Es ist ein bedrückendes und detailgetreues Zeugnis lokaler NS-Geschichte, das der Zeitungsredakteur und Buchautor Otto Michael Knab (1905 - 1990) den Starnbergern hinterlassen hat: "Kleinstadt unterm Hakenkreuz" heißt das nur 80 Seiten starke Büchlein, das seit 2014 auch wieder als Reprint im Buchhandel erhältlich ist. Seit wenigen Tagen ziert nun ein Straßenschild den bislang namenlosen Fuß- und Radweg zwischen dem Vorplatz von "Schuh Linse" und der Einmündung in die Starnberger Theresienstraße. Diesen Weg wird Knab, der sich seit 1924 vom Setzer und Redaktionsassistenten zum Chefredakteur (ab 1929) des "Land- und Seeboten" in Starnberg hochgearbeitet hatte, täglich benutzt haben, bis er sich 1934 nach der Machtergreifung der Nazis unter zunehmendem Druck der regionalen NS-Verwaltung 1934 zur Flucht in die Schweiz entschloss. Grund für die späte Würdigung Knabs war ein Antrag in der Bürgerversammlung am 13. November 2014. Warum aber diese Ehrung so überaus unauffällig ausfiel, bleibt ein Geheimnis der Stadtverwaltung.

Eher beiläufig teilte das Rathaus nun am Dienstag mit, dass Bürgermeisterin Eva John "vor Kurzem" gemeinsam mit den Betriebshof-Mitarbeitern Peter Weigl und Peter Mayer sowie Wolfgang Pusch (Leiter Stadtarchiv) den "Otto-Michael-Knab-Weg" am Druckereigebäude Jägerhuber offiziell eingeweiht habe. Drei kurze Zeilen erläutern Vita und Wirken jenes Mannes, der sich den Nazis widersetzte und mit seinen "grotesken Erinnerungen aus Bayern" ein beschämendes Starnberger Zeugnis hinterlassen hat. Tatsächlich aber ist der kleine Weg schon Ende April umbenannt worden.

Der 89-jährige Josef Jägerhuber, einst Herausgeber des "Land- und Seeboten" (1875 - 1990) und einer der letzten Starnberger, die Knab noch persönlich gekannt haben, ist die stille Widmung des Fußwegs angesichts der besonderen Umstände, die zu Knabs Flucht geführt haben, jedoch "eine billige Sache". Der Redakteur war in der Nacht des Röhm-Putsches am 30. Juni 1934 aus Starnberg geflüchtet und ließ sich auf dem Motorrad an die Schweizer Grenze bringen, um dem Schicksal der Einlieferung ins KZ zu entgehen. Nach schweren Zeiten im Schweizer Exil siedelte er 1939 mit Frau und Kindern in die USA über, weil seine Aufenthaltsgenehmigung nicht verlängert wurde. 1969/70 kehrte Knab für ein halbes Jahr nach Starnberg zurück und war hier maßgeblich am Zustandekommen des "Heimatbuch Stadt Starnberg" beteiligt.

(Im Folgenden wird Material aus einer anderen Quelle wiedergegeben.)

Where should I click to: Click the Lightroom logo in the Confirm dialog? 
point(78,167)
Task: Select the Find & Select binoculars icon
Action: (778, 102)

Späte Anerkennung erfuhr Knab 2014, als der Starnberger Historiker Benno C. Gantner "Kleinstadt unterm Hakenkreuz" im Eigenverlag neu auflegte: Ein Buch, das als Zeugnis dafür gilt, wie vorhandener Widerstand im Keim erstickt und öffentliche Meinung manipuliert wurde, wie Redakteuren die Inhalte ihrer Artikel aufgezwungen wurden und sich eine ehedem gesellschaftliche Unterschicht gewaltsam an die Macht schob.

Eigentlich hätte der Stadtrat über den Antrag aus der Bürgerversammlung und die Umbenennung des Weges debattieren sollen. Vielleicht wäre die Zeremonie dann etwas feierlicher ausgefallen. Für Jägerhuber indes hat diese Art der Würdigung "keinen Stil".